Genomic Profiling of Cancerous Areas, Dysplasia, and Background Mucosa in Ulcerative Colitis-associated Colorectal Cancer

Background/Aim: Ulcerative colitis (UC) is associated with an increased risk of colorectal cancer (CRC), and unlike sporadic CRC, colitis-associated CRC (CAC) develops through a dysplasia–carcinoma sequence rather than the traditional adenoma–carcinoma pathway. However, studies that have simultaneously analyzed background mucosa, dysplasia, and carcinoma within the same patient remain limited. This study aimed to identify characteristic genetic abnormalities in UC-associated CRC by analyzing background mucosa, dysplasia, and carcinoma using a targeted gene panel.

Patients and Methods: Herein, 12 cases of CAC were examined. Formalin-fixed paraffin-embedded samples from eight background mucosae, 12 dysplastic lesions, and 15 carcinoma lesions, together with matched blood samples as normal controls, were subjected to targeted gene panel analysis using the Todai OncoPanel.

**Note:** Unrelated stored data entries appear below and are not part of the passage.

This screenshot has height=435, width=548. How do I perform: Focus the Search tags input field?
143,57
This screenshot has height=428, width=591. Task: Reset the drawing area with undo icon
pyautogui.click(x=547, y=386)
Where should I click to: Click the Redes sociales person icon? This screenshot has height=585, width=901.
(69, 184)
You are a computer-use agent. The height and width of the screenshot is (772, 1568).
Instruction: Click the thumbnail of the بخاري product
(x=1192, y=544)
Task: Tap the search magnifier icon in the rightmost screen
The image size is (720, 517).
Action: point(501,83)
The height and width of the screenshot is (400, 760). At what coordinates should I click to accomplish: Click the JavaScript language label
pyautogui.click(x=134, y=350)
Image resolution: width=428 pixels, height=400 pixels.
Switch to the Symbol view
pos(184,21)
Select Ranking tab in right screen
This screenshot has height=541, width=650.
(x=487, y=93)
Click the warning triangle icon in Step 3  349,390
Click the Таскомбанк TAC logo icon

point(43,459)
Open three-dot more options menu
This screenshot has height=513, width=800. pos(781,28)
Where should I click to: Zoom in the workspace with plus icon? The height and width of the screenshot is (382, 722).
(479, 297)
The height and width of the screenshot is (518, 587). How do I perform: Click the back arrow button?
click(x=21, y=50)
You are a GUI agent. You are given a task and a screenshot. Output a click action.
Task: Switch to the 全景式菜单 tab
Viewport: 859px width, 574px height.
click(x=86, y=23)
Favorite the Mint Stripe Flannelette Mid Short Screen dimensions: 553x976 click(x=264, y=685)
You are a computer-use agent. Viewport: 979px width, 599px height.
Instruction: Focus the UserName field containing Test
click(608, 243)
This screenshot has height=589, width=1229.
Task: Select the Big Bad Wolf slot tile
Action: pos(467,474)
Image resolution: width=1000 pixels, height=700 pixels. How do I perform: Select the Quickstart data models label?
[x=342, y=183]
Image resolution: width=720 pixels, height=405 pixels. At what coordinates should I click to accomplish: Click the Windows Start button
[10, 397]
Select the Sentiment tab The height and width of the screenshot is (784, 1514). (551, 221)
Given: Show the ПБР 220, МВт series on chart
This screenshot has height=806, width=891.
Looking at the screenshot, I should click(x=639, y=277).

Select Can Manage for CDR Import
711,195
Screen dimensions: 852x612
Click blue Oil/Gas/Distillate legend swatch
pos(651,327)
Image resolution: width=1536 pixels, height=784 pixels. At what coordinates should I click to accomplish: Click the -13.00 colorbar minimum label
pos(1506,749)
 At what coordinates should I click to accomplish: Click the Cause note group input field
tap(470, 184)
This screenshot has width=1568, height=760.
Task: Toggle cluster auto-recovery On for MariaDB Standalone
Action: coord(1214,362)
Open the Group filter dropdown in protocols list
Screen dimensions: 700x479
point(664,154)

Results: TP53 mutations were identified in two of the 12 dysplastic lesions (16.7%) and 12 of the 15 carcinoma lesions (80.0%). APC and KRAS, which are frequently mutated in sporadic CRC, were detected in one and two patients, respectively. Among the 12 cases analyzed, dysplasia and carcinoma from the same patient were available for comparison in 11 cases; of these, only one case harbored the pathogenic variants KRAS G12S and CHEK2 K373E, as well as the BRCA2 A1652S variant of uncertain significance.

Conclusion: CAC exhibits distinct mutational characteristics compared with sporadic CRC and different genetic abnormalities in each lesion may contribute to the dysplasia–carcinoma sequence.